The Thome Aging Well Program today awarded $6 million to Maryland and Michigan nonprofits to support aging-in-place initiatives. Twenty-two organizations — 10 in Maryland and 12 in Michigan — make up the second round of the Scale What’s Working program.

Group of People Wearing Masks Walking on Sidewalk

The grants, ranging from $94,625 up to $350,000, will help these organizations expand aging-in-place initiatives with a track record of success to more than 6,000 older adults. Funded by the Edward N. and Della L. Thome Memorial Foundation, Bank of America trustee, this four-year, $19 million program will help older adults living in affordable communities to age safely and securely at home.

More than 100 applications were submitted for the grants, signifying the great demand for funding to enhance and expand proven programs in senior communities.

Objective:
In the grant announcement, what is the range of the individual grant amounts?

Data listing
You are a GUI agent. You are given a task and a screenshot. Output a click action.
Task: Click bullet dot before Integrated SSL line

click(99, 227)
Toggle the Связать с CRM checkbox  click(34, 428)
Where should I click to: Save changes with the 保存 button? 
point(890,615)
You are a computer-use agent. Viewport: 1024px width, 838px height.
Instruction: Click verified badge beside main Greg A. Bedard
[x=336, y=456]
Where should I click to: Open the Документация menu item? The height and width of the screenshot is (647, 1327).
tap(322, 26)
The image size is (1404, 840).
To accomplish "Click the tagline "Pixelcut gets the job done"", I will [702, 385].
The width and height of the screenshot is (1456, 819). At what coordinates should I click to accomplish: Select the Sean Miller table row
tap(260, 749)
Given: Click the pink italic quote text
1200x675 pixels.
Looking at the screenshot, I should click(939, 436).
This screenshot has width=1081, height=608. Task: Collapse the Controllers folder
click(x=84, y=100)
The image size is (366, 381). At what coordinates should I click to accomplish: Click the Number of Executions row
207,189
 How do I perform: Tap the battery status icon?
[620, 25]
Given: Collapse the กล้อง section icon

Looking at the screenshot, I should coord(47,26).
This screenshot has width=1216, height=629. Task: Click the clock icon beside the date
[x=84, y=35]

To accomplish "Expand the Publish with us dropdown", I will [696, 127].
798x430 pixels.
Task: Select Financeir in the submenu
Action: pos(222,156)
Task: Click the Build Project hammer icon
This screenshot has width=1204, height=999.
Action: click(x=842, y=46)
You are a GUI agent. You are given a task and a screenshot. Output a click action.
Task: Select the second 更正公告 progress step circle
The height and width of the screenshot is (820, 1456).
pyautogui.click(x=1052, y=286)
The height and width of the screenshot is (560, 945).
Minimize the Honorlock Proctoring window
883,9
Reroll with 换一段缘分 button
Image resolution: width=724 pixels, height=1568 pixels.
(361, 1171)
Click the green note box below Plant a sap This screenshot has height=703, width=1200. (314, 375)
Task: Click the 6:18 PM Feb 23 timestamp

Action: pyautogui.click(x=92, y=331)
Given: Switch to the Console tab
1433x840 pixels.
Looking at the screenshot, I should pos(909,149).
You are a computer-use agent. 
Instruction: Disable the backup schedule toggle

Output for this exercise:
From $94,625 up to $350,000.